The Gastric Cancer Registry was created with the generosity of Diane and Ronald Weintraub, in memory of their beloved daughter Beth Weintraub Schoenfeld.
The Gastric Cancer Registry is a patient-centered project. We value participants as equal and active stakeholders in our work and emphasize their key role in advancing gastric cancer research. Our team relies on patients’ clinical samples to conduct sophisticated and advanced genomic analyses and compile information from a large group of people. This includes studies that identify gastric cancer’s molecular complexities and map associations between specific genetic errors and a patient’s prognosis and outcome.
By gathering data and samples from patients across the country and potentially the world, we aim to provide an excellent data set for future researchers who want to study gastric cancer. We hope to facilitate research collaborations across a range of scientific endeavors including epidemiology, survivorship, prevention, treatment, genetics and more.

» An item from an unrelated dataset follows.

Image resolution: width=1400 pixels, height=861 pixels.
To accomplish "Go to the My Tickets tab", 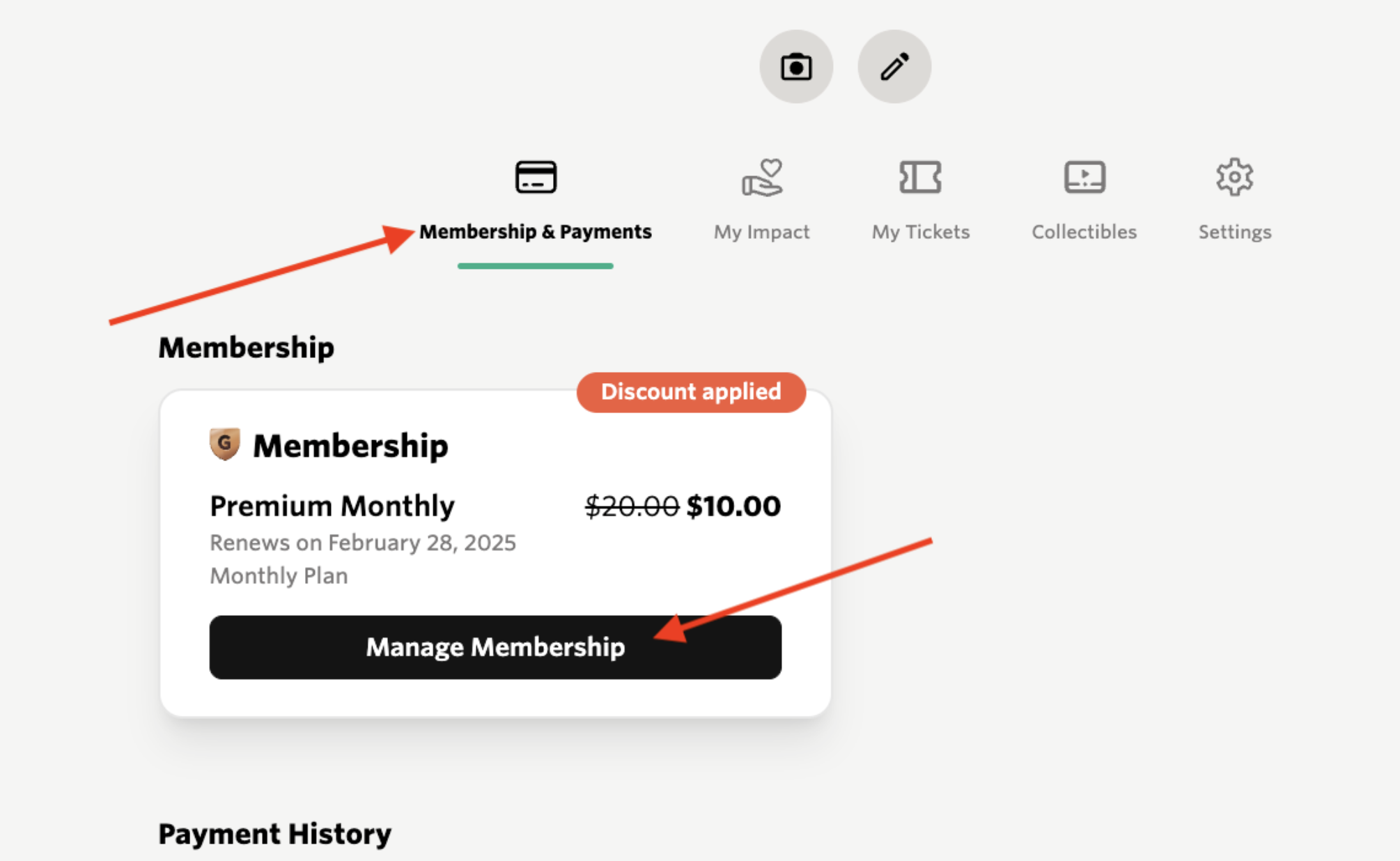I will pos(921,232).
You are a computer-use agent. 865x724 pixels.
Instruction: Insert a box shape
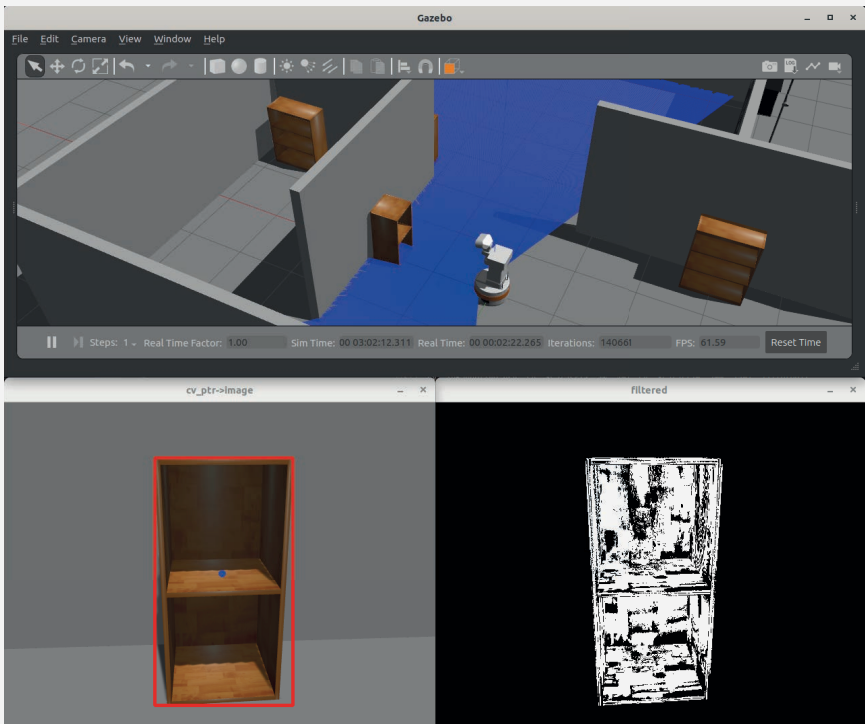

Researchers at Stanford University School of Medicine realized that fundamental to any gastric cancer research project is building a large database that houses all pertinent information regarding gastric cancer patients and their families. Previously, no such clinical database existed which could be used to facilitate research into gastric cancer. To address this shortcoming, the Gastric Cancer Foundation built the first gastric cancer registry to help better understand gastric cancer and to serve as a general resource for developing new strategies for its prevention, early detection, treatment and for maximizing quality of life after treatment.
In 2011, the Gastric Cancer Foundation launched the Gastric Cancer Registry, a secure HIPAA-compliant database at Stanford University. Registry researchers collect physical samples of the tumors, and gather comprehensive data about people with stomach cancer, including lifestyle, health and family histories and environmental exposure.